Let Xi and Yi for i =1, 2,...,k be independent Poisson distributed variables with means αiλi and βiωi respectively. The quantities λi and ωi are known sampling intensities, while the αi and βi are unknown. Conditioning on Σ Xi = nx and Σ Yi = ny the vectors the Xi and Yi then have multinomial distributions with probability of class i being pi = αiλi / Σ αjλj for the Xi and qi = βiωi / Σ βjωj for the Yi.

We now want to test the hypothesis that the distribution of Xi and Yi is the same provided that the sampling intensities were the same. Formally, this leads to the null-hypothesis

H0 : αi = cβi for i =1, 2 ..., k for some value of c.

The log-likelihood under the null-hypothesis is then

ln L = Σ[Xi ln(αiλi) − αiλi + Yi ln(αiωic) − αiωic]

giving that the maximum likelihood estimators α* and c* must obey the equations

(Xi + Yi)/αi* = λi + ωic* for i =1, 2 ..., k

(Σ Yi)/c* = Σ αi*ωi.

Solving these equations numerically then gives the corresponding estimates pi* and qi* under the null hypothesis. Then, any appropriate test-statistic Z can be simulated under the null hypothesis by simulating the multinomial variates Xi and Yi using the estimates parameters pi* and qi* and keeping Σ Xi and Σ Yi equal to the observed values.

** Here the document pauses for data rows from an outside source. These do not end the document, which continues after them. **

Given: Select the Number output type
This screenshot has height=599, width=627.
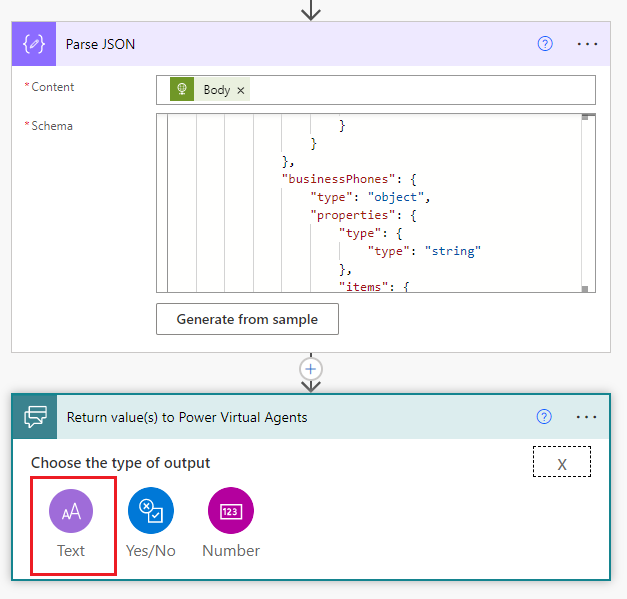Looking at the screenshot, I should tap(231, 523).
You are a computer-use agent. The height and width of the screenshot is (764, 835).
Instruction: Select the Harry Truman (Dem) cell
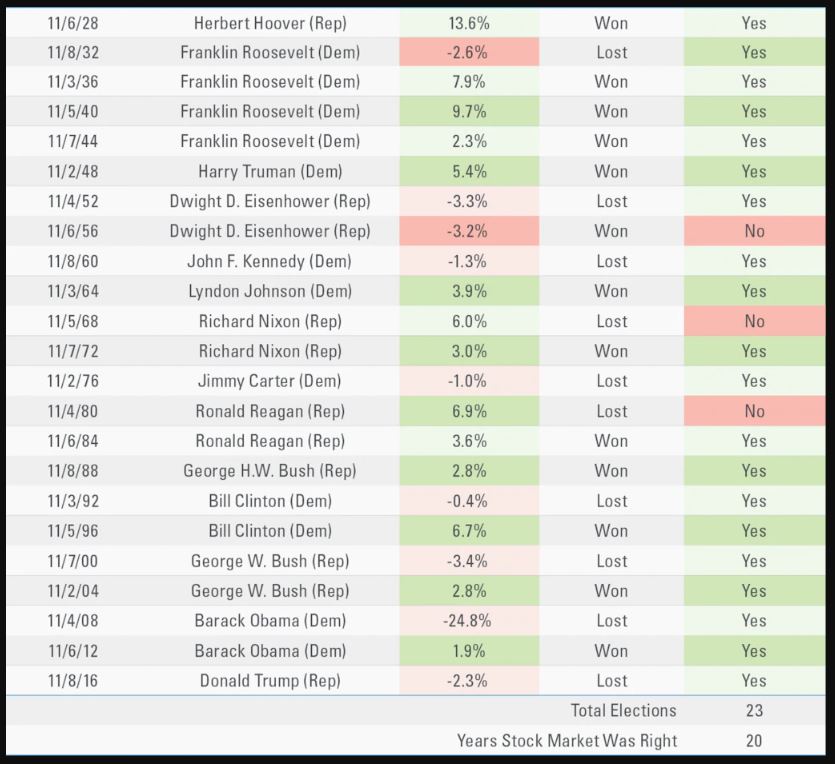[x=270, y=171]
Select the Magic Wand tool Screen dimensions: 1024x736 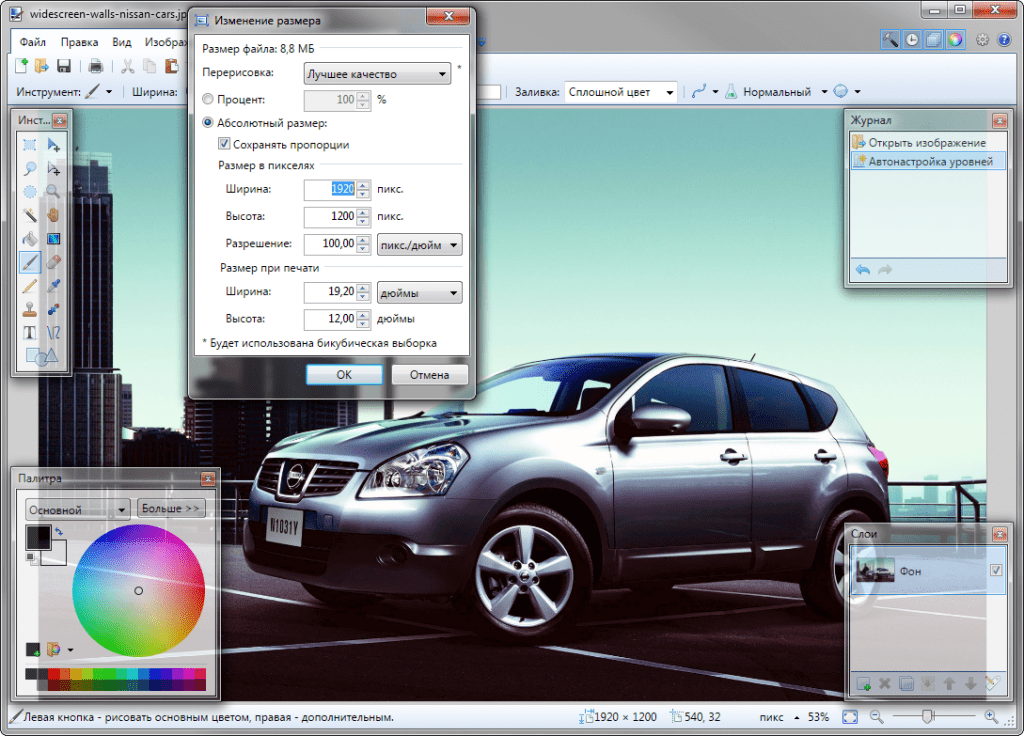tap(30, 215)
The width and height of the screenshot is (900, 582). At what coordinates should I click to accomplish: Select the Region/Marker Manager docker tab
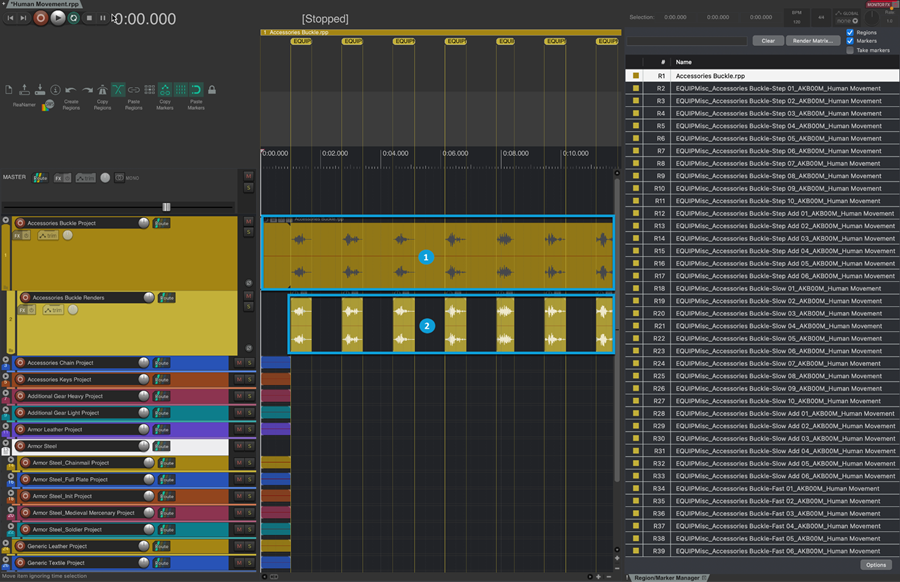tap(665, 578)
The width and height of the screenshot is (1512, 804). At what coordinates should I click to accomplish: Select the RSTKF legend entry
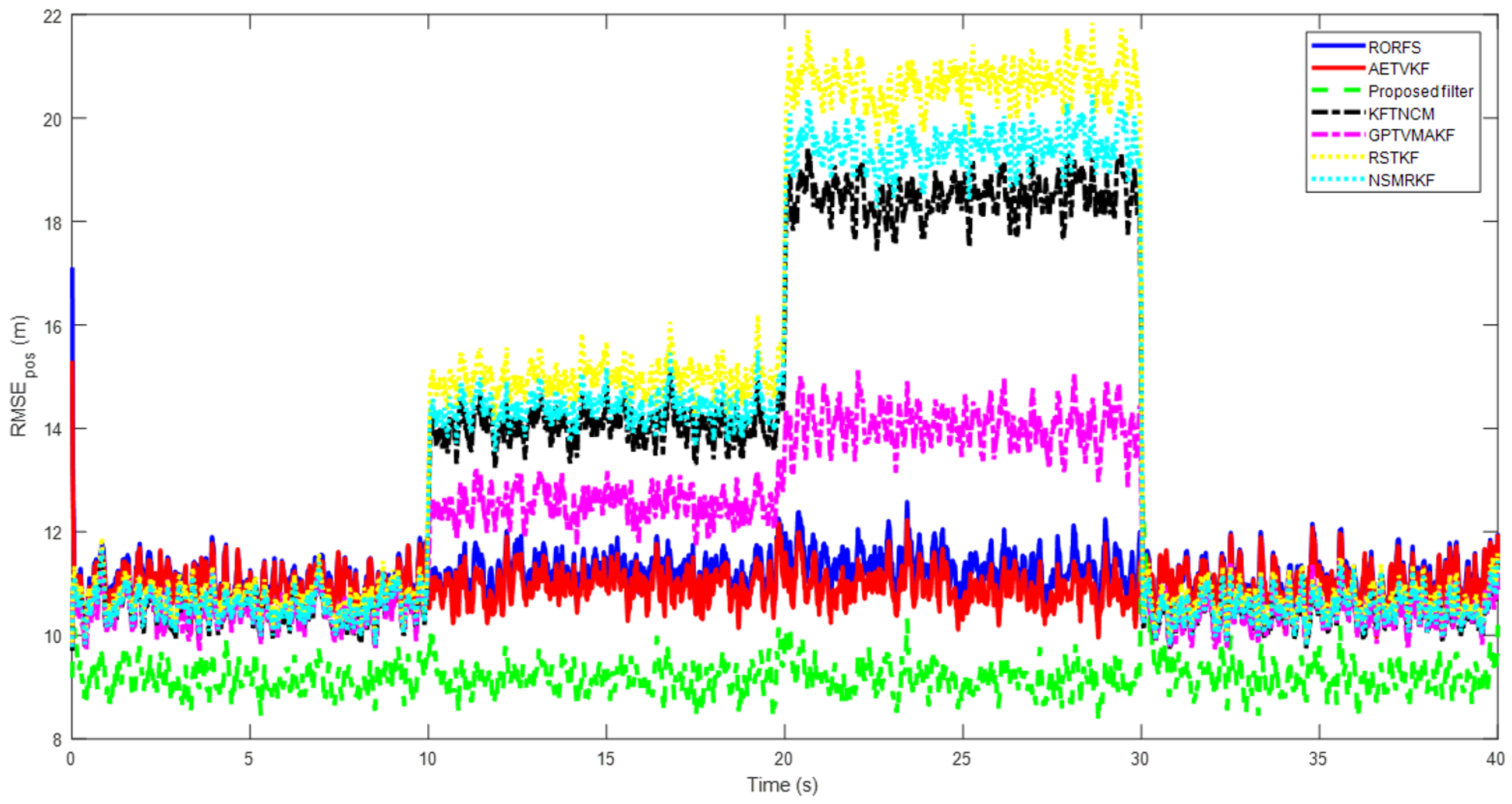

If the observed value of Xi + Yi = 0 for some classes these classes should be ignored. The test statistic may for example be the standard kji-square statistic. However, if the observations are small, one should simulate conditioning on Xi + Yi > 0 for i =1, 2 ...,k in order to have a well defined test statistic in each simulation. The p-value of the test is now the fraction of simulated test statistics that are larger than the observed one.

If the simulations were done using the correct values of pi and qi this test would be exact. However, when these parameters are estimated from data, the distribution obtained from the simulations is likely to be a good approximation, provided that the total number of counts is not too small.